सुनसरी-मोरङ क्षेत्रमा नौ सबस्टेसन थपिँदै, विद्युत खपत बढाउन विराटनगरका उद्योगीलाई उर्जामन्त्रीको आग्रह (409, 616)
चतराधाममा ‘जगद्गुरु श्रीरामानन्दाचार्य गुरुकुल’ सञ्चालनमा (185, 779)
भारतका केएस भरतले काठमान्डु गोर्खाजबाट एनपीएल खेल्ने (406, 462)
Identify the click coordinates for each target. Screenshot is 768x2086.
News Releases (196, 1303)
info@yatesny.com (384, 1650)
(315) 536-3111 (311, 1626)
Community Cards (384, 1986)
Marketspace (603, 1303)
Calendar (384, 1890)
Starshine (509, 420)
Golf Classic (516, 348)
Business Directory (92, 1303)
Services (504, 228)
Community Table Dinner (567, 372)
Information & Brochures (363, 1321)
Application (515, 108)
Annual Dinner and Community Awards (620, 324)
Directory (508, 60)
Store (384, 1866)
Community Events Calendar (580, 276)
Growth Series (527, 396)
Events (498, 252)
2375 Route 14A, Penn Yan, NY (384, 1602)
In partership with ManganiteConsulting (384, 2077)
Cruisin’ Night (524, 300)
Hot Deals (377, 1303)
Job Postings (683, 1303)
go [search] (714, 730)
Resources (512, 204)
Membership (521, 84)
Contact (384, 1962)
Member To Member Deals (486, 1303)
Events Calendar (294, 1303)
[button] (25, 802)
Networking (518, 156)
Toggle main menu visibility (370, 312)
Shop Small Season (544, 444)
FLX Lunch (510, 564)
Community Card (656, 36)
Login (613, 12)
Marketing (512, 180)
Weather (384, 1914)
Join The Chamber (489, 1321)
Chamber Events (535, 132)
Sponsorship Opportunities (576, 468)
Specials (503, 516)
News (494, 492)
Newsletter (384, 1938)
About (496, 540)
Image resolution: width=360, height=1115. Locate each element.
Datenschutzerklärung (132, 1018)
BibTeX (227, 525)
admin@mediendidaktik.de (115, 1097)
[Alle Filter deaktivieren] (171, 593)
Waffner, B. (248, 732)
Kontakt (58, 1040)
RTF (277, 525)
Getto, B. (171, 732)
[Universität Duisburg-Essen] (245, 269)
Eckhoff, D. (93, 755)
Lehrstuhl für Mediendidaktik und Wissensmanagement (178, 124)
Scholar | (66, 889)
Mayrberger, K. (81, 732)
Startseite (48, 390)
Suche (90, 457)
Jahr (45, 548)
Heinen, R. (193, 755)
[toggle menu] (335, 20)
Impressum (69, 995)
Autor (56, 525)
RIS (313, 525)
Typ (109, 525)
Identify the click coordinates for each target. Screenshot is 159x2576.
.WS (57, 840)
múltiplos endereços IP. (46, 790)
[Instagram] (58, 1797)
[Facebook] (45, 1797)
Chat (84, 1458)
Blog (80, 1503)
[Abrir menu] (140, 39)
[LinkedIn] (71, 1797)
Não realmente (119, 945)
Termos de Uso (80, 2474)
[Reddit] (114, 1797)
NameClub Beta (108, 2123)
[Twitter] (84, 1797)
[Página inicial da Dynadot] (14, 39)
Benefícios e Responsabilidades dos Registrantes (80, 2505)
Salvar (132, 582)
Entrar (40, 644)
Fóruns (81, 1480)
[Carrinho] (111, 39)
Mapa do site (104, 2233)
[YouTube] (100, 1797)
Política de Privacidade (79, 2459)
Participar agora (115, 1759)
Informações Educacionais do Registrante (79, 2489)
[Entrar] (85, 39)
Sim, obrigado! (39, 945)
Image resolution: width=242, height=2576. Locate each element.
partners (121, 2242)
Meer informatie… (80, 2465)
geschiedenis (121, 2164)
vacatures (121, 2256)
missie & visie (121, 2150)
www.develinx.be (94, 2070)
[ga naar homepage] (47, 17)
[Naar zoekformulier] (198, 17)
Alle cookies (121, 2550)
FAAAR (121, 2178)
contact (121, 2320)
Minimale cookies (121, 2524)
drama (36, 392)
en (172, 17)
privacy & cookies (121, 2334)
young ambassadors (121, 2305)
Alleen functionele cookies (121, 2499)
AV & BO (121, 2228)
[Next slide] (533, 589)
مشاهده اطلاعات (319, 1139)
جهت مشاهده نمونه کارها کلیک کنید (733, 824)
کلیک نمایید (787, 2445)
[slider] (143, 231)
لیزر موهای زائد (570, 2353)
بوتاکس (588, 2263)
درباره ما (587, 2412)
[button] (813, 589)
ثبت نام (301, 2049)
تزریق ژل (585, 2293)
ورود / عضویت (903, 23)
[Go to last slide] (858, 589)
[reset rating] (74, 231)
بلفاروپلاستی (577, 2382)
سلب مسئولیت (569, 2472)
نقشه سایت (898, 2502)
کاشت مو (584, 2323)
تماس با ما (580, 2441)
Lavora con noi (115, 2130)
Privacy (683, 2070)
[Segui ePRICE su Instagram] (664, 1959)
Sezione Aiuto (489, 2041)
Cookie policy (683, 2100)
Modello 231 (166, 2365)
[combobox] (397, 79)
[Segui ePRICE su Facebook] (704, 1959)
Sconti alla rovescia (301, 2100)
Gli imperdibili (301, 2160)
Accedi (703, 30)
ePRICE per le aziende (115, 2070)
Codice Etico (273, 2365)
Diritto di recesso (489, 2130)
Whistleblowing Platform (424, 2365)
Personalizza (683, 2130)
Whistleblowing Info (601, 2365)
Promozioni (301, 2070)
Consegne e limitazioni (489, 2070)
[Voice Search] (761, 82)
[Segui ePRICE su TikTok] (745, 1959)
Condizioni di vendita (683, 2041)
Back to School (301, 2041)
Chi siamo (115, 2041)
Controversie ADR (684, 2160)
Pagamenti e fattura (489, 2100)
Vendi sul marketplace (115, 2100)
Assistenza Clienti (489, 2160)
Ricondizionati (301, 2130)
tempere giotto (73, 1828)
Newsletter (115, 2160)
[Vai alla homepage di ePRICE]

TASK BRIEF →
The required output is every line above from the one with "[Go to last slide] (858, 589)" down to the one with "ePRICE per le aziende (115, 2070)", restated word for word, ends included.

EXERCISE RESPONSE →
[Go to last slide] (858, 589)
[reset rating] (74, 231)
بلفاروپلاستی (577, 2382)
سلب مسئولیت (569, 2472)
نقشه سایت (898, 2502)
کاشت مو (584, 2323)
تماس با ما (580, 2441)
Lavora con noi (115, 2130)
Privacy (683, 2070)
[Segui ePRICE su Instagram] (664, 1959)
Sezione Aiuto (489, 2041)
Cookie policy (683, 2100)
Modello 231 (166, 2365)
[combobox] (397, 79)
[Segui ePRICE su Facebook] (704, 1959)
Sconti alla rovescia (301, 2100)
Gli imperdibili (301, 2160)
Accedi (703, 30)
ePRICE per le aziende (115, 2070)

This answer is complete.